▶ _WHAT IS NEEDED_:
Across the material that follows, tally each line in which "Task" occurs, and state the total alone.

START GIVEN DATA

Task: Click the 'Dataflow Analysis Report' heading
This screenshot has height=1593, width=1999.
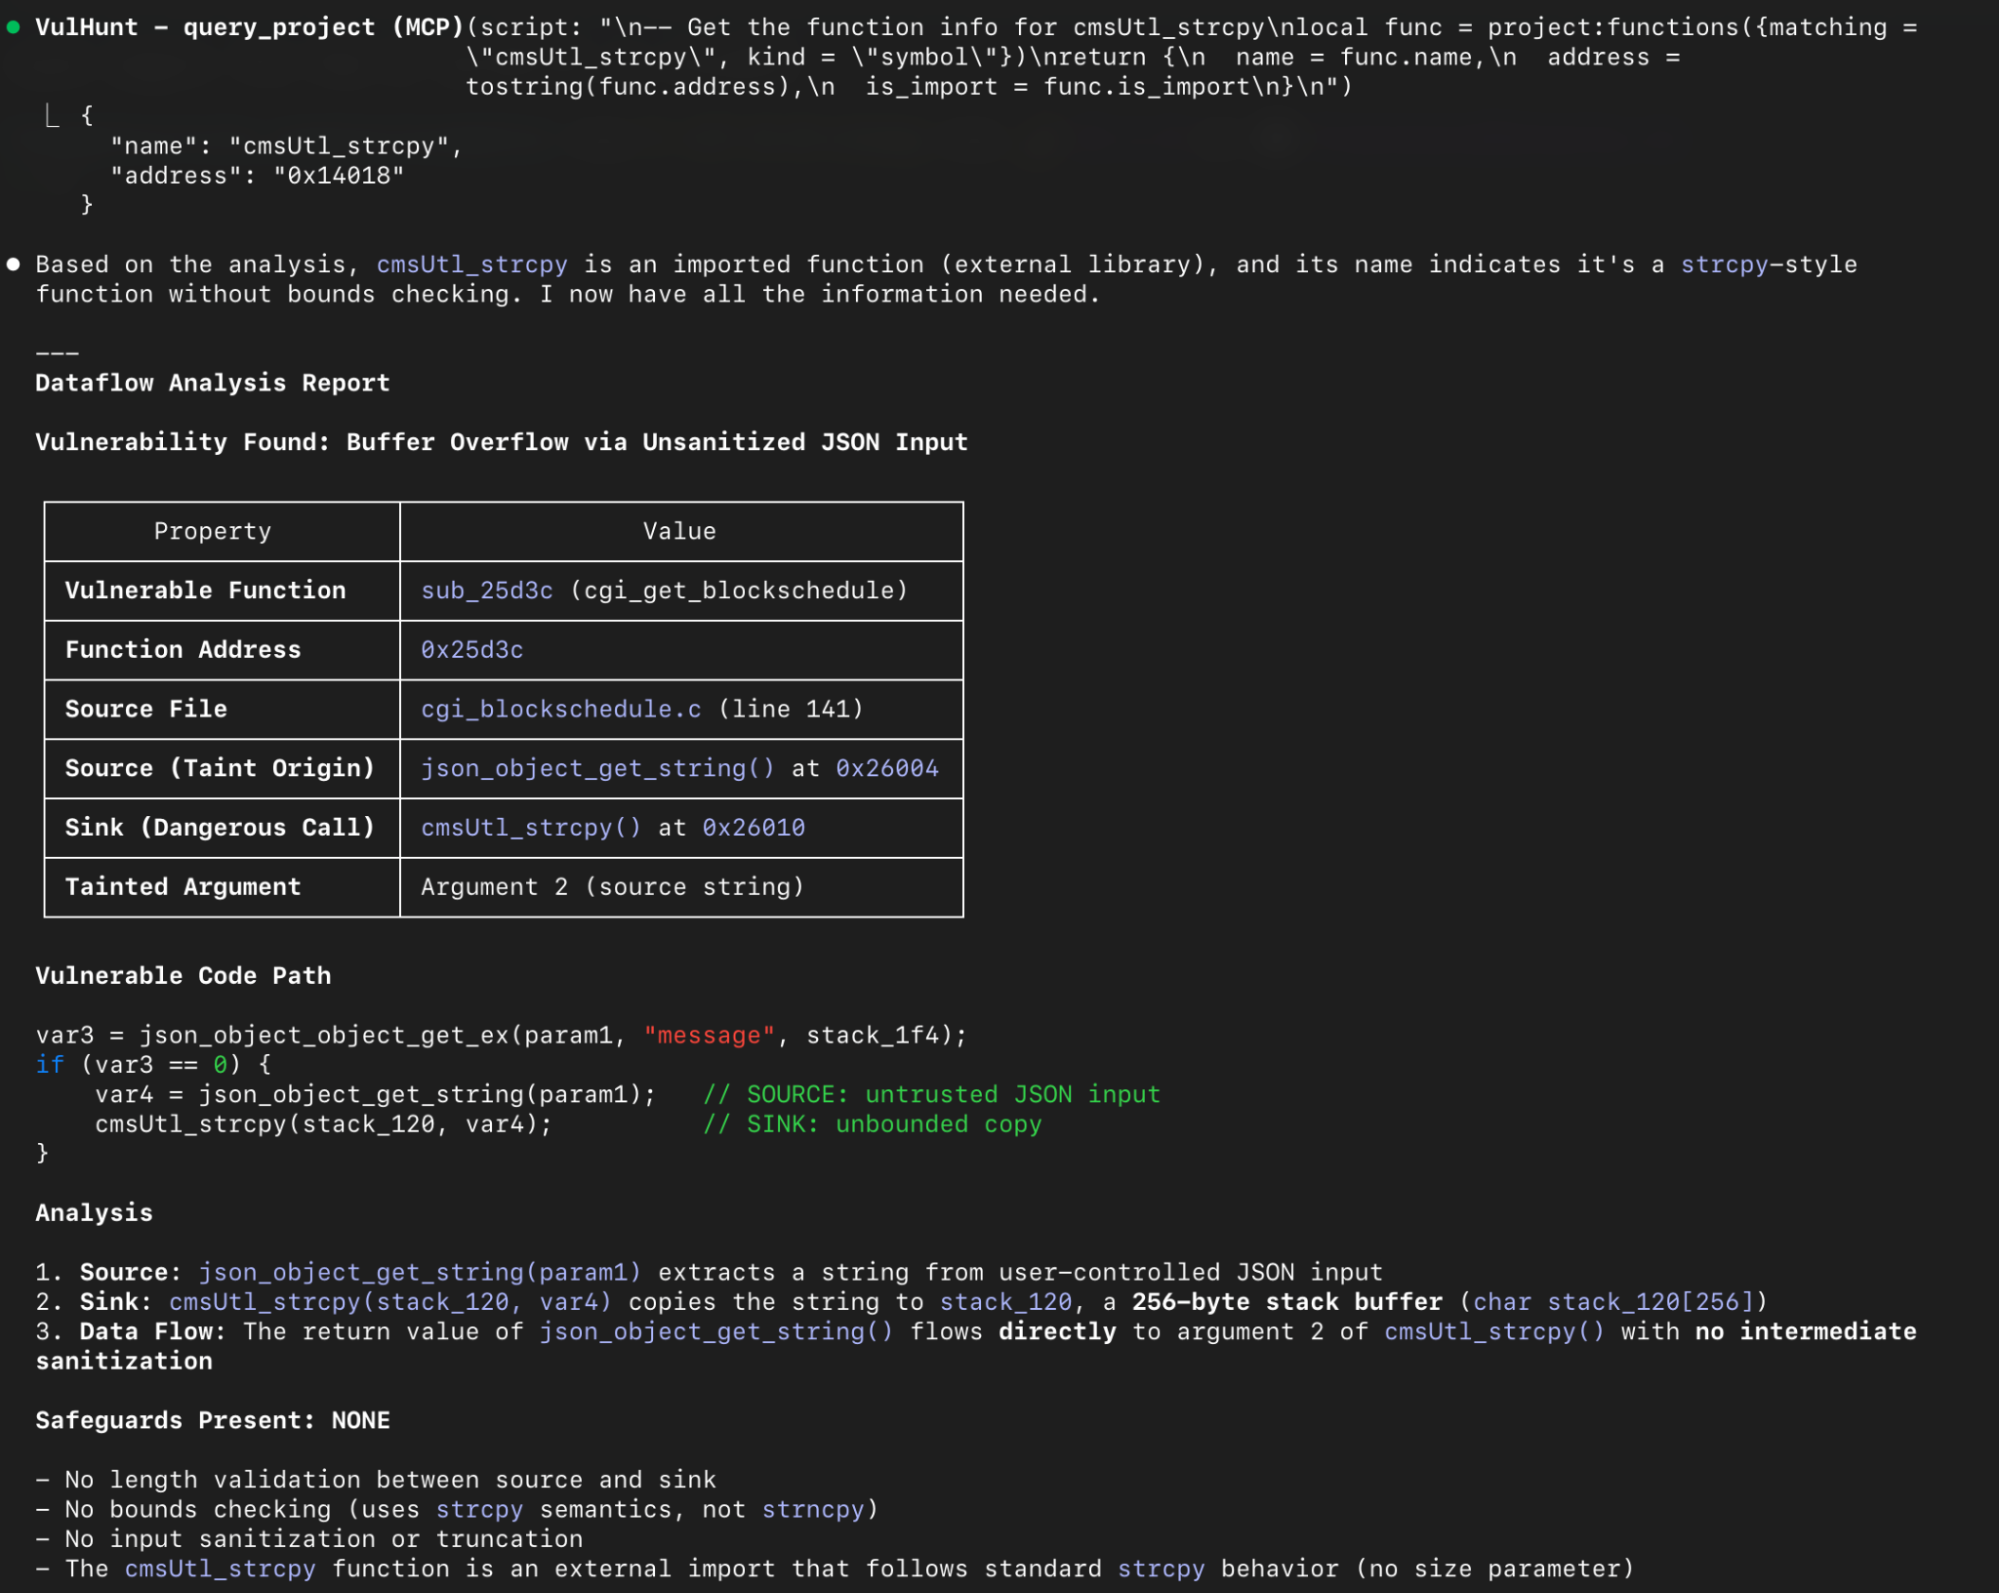Action: [x=212, y=383]
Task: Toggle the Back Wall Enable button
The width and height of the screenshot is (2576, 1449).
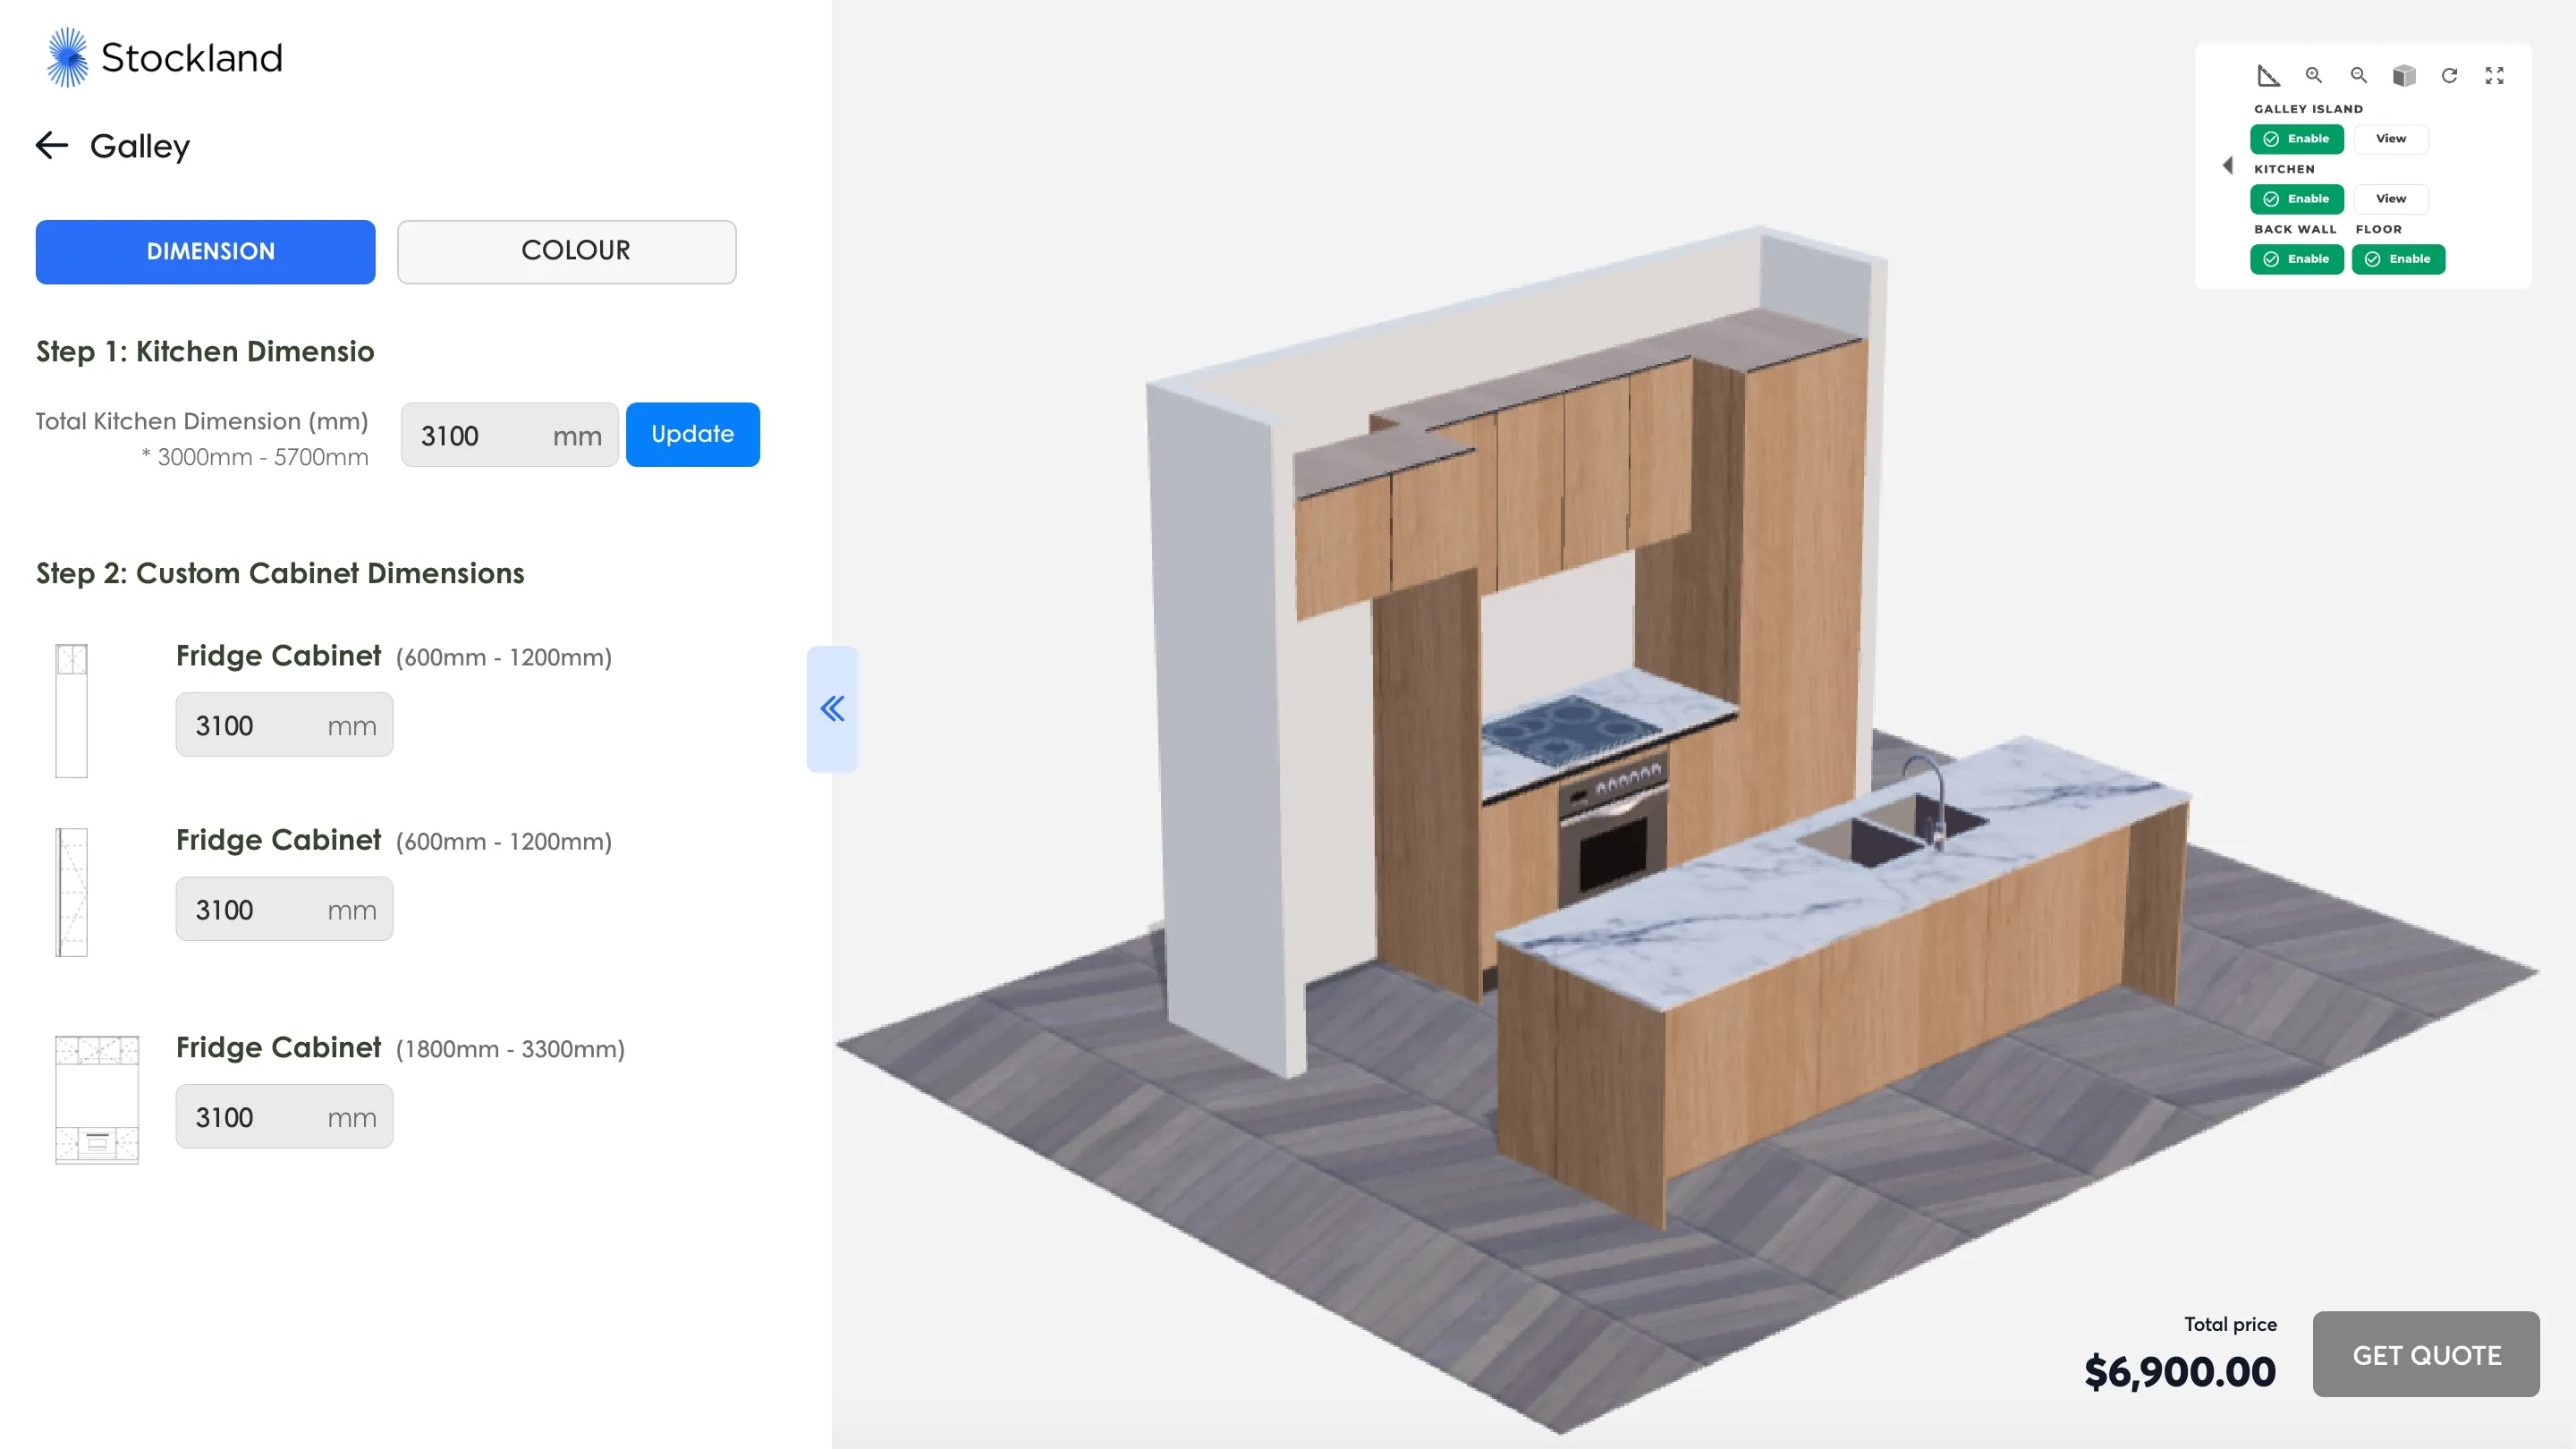Action: click(2296, 259)
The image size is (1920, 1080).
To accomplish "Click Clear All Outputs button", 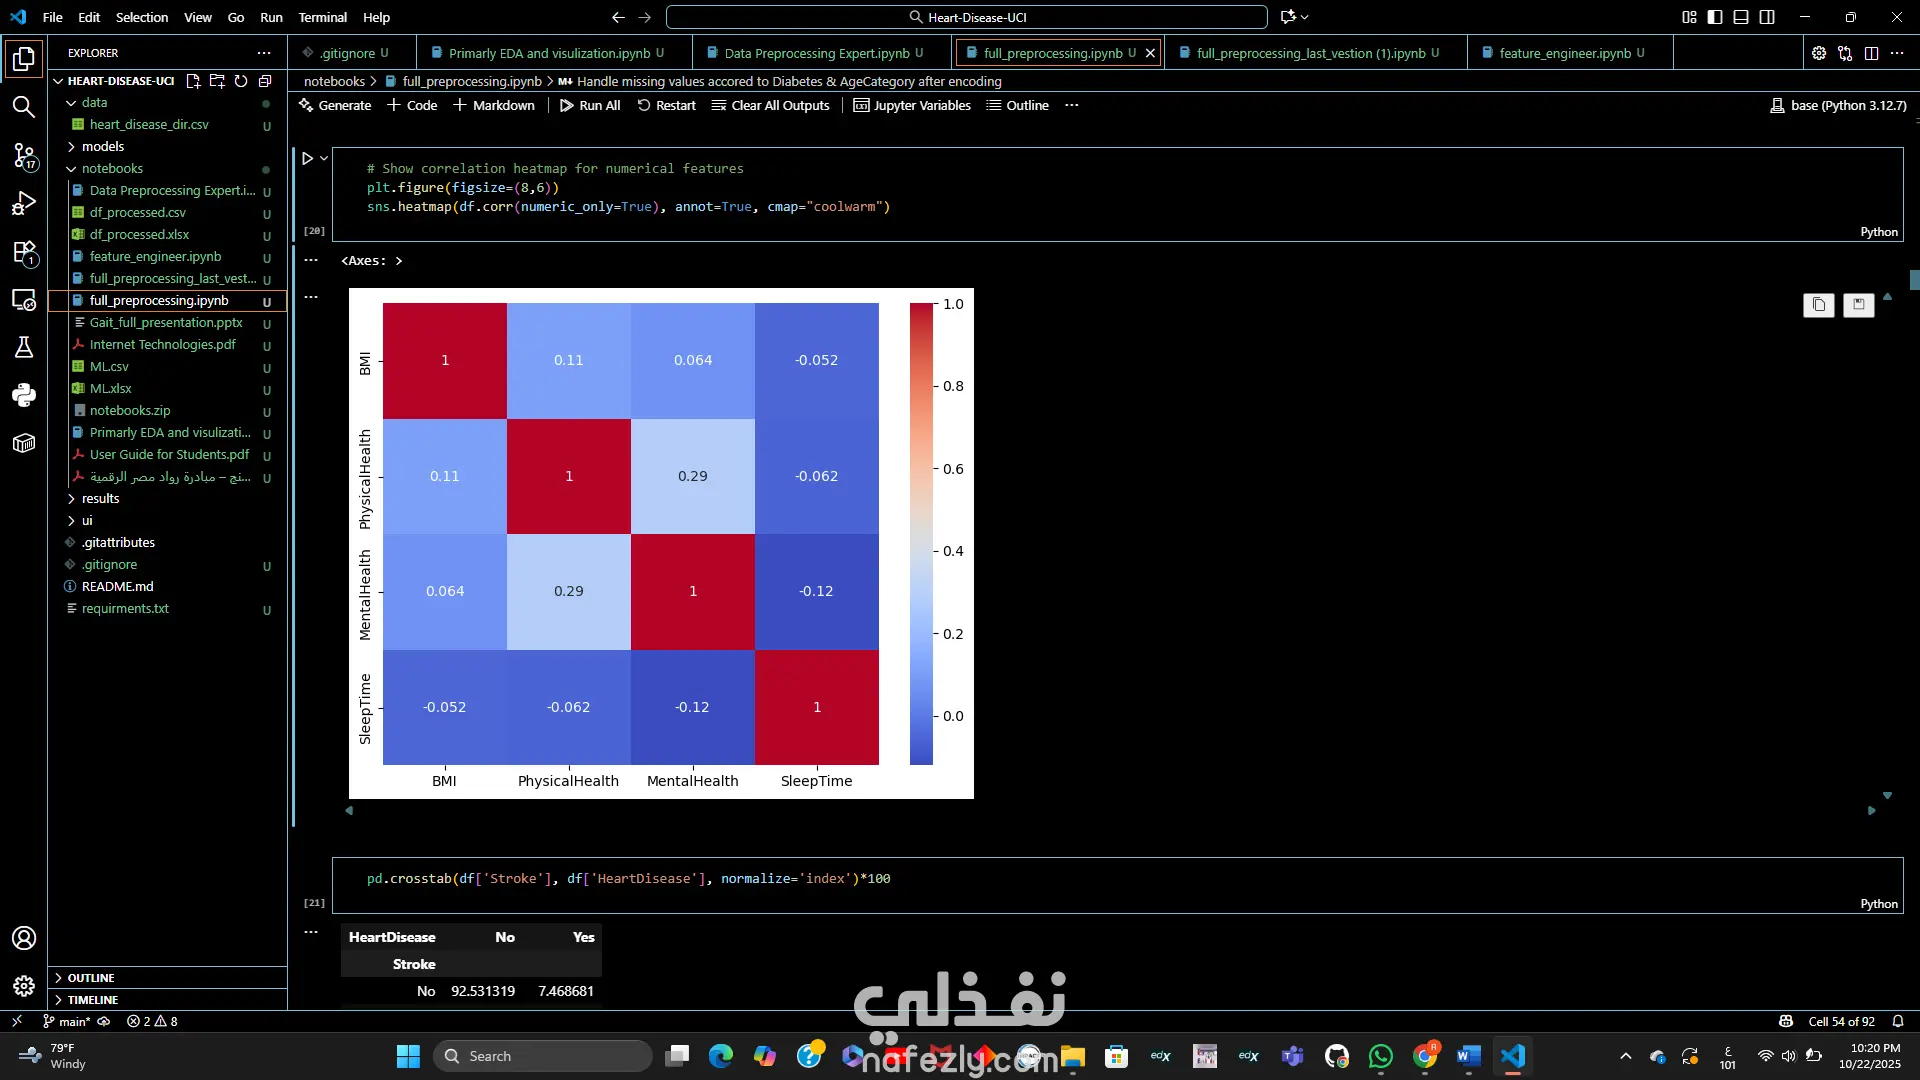I will (x=770, y=105).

END GIVEN DATA

▶ _WRITTEN RESPONSE_:
2